I ignored her, waiting for the scumbag to get up. I saw that he was at least 50 pounds heavier than I and probably a good two inches taller. I could see tattoos peaking out of the collar of his shirt and some on his well-developed forearms. I looked over at Karen.

"I'll deal with you later. Just get the fuck up and get out of this room. This is my house and this scumbag is leaving it right now." I turned back to the dirtbag. "Do you hear me, scumbag? Get your ass up and get out!"

Scumbag was now sizing up the situation. He saw my size and he knew in his own mind that he could take me. Maybe he thought that would make up for my ruining his fuck session. He smiled an evil little smile as he rose up. He brushed the imaginary dirt off his shirt and tried to stare me down. That failed, so he decided to make it a short fight with a little bravado.

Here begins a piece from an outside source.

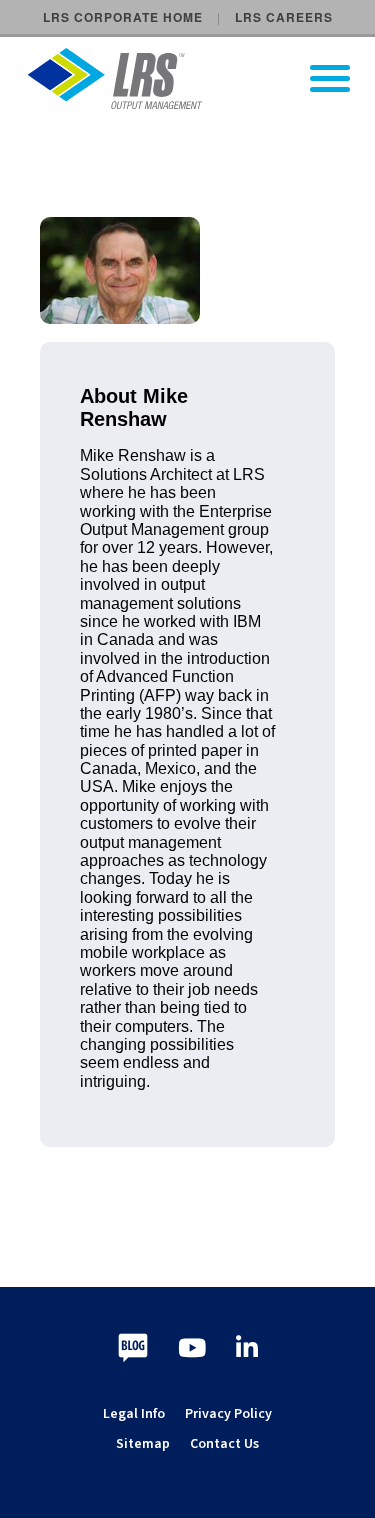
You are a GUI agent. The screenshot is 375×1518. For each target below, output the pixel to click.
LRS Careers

"Don't worry babe. I'll show hubby how to treat a woman like you after I get his attention. You and me are gonna make him watch. I promise not to hurt him too bad. Just keep that pussy nice and wet for me."

Karen yelled at him to just get out before he did anything stupid, but he looked over at her with disgust and shook his head 'no'. Too bad for him. He gave me that stupid shit eating grin again which made me really mad. He threw what he thought was a knockout punch at my head but I simply leaned back out of the way. He spun around with the momentum of his swing and I politely waited till he could relocate me, now standing behind him. He turned with several swear words and stopped. He now tried a new tact. He came at me with both arms out in front like he was going to hug a tree. As he got within reach, I simply swung my leg up and caught him in the crotch. He went down like a sack of wet shit.

By this time, Karen had given up and gone to our bedroom. She knew my background and knew that shithead was going to get his ass kicked. There was nothing she could do about it and she was smart enough to know that. And anyway, she probably figured she had to get her story straight. She had to make it good for me so that she could get out of this without losing her meal ticket.

For background, I used to be the resident shrink for a Special Forces team stationed in Afghanistan before the second Gulf War and I had mastered almost every form of martial arts there was. Our job was to restrict the drug traffic out of Afghanistan into the States and we had to deal with a lot of the local warlords. They were hard men and understood force, but not much else. I knew a lot of ways to kill a man quickly or slowly, but even more ways to make him wish that I would just kill him. More on this later. Too bad for shithead: he didn't know that. Oh well, education is a wonderful thing.